Problem statement - When you reach the line containing "Instruction: Open the" in the data below, begin returning lines exactly as written, and stop once the line containing "has height=495, width=365." has been returned.

Excerpts from a dataset
_ _ _ _ _ _ _
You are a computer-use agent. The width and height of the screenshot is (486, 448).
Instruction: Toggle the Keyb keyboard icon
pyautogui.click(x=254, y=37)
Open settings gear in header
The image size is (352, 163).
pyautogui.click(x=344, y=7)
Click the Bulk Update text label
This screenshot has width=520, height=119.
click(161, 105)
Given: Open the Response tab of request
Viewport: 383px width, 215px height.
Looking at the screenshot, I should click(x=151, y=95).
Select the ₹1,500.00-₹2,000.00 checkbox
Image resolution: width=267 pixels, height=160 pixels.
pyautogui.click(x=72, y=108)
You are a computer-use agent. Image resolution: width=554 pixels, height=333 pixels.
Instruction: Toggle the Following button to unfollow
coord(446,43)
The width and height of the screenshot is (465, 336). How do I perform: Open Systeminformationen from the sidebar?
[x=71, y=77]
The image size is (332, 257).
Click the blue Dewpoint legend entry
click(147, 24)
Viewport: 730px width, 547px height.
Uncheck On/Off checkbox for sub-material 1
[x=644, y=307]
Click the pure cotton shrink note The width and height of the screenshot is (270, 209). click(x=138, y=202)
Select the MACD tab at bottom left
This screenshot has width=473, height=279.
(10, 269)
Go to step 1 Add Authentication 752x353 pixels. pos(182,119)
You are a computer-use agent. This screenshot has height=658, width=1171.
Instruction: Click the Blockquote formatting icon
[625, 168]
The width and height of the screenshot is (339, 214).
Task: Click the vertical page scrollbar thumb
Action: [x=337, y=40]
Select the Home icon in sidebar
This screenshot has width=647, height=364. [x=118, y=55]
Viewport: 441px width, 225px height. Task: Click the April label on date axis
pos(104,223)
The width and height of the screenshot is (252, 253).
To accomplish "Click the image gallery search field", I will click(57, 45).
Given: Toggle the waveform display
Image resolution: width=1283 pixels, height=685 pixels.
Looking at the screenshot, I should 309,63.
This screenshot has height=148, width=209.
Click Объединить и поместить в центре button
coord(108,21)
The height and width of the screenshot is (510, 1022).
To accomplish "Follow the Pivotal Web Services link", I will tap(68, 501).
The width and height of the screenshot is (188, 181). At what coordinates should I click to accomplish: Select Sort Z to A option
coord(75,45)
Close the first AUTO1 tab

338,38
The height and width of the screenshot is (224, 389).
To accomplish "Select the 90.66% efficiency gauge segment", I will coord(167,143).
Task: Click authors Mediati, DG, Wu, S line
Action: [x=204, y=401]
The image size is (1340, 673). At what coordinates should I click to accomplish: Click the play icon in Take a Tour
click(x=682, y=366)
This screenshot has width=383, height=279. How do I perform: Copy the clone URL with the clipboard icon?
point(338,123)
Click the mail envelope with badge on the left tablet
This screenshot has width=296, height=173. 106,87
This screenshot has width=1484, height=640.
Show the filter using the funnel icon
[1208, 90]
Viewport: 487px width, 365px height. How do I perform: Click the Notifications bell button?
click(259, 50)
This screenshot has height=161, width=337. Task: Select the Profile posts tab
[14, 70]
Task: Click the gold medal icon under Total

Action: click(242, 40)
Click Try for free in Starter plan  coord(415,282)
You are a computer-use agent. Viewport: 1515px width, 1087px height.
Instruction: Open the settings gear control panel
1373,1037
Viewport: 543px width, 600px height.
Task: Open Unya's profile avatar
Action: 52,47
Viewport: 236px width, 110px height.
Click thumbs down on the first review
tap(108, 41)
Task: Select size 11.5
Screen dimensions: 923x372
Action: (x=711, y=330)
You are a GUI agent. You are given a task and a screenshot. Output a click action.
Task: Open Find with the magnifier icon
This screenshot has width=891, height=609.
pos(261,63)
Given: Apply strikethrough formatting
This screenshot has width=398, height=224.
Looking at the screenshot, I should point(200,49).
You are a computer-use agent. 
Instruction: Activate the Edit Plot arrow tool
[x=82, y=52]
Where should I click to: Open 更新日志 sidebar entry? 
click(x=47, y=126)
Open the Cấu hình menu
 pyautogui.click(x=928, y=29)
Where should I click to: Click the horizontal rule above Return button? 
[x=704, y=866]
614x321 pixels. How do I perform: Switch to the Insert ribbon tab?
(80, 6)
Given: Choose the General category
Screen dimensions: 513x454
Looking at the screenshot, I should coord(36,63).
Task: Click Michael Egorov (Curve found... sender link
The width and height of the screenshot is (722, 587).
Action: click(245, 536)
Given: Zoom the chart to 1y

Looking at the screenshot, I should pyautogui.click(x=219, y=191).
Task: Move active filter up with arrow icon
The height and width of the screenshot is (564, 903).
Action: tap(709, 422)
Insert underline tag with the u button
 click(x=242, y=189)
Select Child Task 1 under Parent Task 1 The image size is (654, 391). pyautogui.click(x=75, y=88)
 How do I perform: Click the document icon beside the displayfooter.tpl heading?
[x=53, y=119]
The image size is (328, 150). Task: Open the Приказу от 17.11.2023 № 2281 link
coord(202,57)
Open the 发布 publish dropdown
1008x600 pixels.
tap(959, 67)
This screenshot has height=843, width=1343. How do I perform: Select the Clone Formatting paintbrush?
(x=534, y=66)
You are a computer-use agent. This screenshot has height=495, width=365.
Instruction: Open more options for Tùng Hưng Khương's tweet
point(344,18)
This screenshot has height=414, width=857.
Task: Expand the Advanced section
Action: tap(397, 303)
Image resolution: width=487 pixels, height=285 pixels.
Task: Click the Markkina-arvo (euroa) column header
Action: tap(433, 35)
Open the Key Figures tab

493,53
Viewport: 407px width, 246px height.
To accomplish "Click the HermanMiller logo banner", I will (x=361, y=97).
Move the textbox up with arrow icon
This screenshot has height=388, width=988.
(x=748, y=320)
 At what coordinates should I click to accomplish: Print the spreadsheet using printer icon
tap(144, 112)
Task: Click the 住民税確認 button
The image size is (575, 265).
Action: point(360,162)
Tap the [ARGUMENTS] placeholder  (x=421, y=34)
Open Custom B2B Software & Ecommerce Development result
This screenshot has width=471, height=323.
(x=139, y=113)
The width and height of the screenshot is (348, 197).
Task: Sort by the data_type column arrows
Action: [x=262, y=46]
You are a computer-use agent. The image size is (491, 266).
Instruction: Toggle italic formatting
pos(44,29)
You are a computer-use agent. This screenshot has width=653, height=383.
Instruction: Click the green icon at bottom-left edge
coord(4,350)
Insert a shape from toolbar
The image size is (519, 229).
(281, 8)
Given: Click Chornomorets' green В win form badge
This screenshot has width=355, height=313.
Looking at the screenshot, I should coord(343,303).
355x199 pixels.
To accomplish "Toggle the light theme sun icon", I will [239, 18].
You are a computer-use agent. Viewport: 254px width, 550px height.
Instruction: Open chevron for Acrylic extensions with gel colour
_ _ _ _ _ _ _
Output -
Instruction: Open the settings gear control panel
1373,1037
Viewport: 543px width, 600px height.
Task: Open Unya's profile avatar
Action: 52,47
Viewport: 236px width, 110px height.
Click thumbs down on the first review
tap(108, 41)
Task: Select size 11.5
Screen dimensions: 923x372
Action: (x=711, y=330)
You are a GUI agent. You are given a task and a screenshot. Output a click action.
Task: Open Find with the magnifier icon
This screenshot has width=891, height=609.
pos(261,63)
Given: Apply strikethrough formatting
This screenshot has width=398, height=224.
Looking at the screenshot, I should point(200,49).
You are a computer-use agent. 
Instruction: Activate the Edit Plot arrow tool
[x=82, y=52]
Where should I click to: Open 更新日志 sidebar entry? 
click(x=47, y=126)
Open the Cấu hình menu
 pyautogui.click(x=928, y=29)
Where should I click to: Click the horizontal rule above Return button? 
[x=704, y=866]
614x321 pixels. How do I perform: Switch to the Insert ribbon tab?
(80, 6)
Given: Choose the General category
Screen dimensions: 513x454
Looking at the screenshot, I should coord(36,63).
Task: Click Michael Egorov (Curve found... sender link
The width and height of the screenshot is (722, 587).
Action: click(245, 536)
Given: Zoom the chart to 1y

Looking at the screenshot, I should pyautogui.click(x=219, y=191).
Task: Move active filter up with arrow icon
The height and width of the screenshot is (564, 903).
Action: tap(709, 422)
Insert underline tag with the u button
 click(x=242, y=189)
Select Child Task 1 under Parent Task 1 The image size is (654, 391). pyautogui.click(x=75, y=88)
 How do I perform: Click the document icon beside the displayfooter.tpl heading?
[x=53, y=119]
The image size is (328, 150). Task: Open the Приказу от 17.11.2023 № 2281 link
coord(202,57)
Open the 发布 publish dropdown
1008x600 pixels.
tap(959, 67)
This screenshot has height=843, width=1343. How do I perform: Select the Clone Formatting paintbrush?
(x=534, y=66)
You are a computer-use agent. This screenshot has height=495, width=365.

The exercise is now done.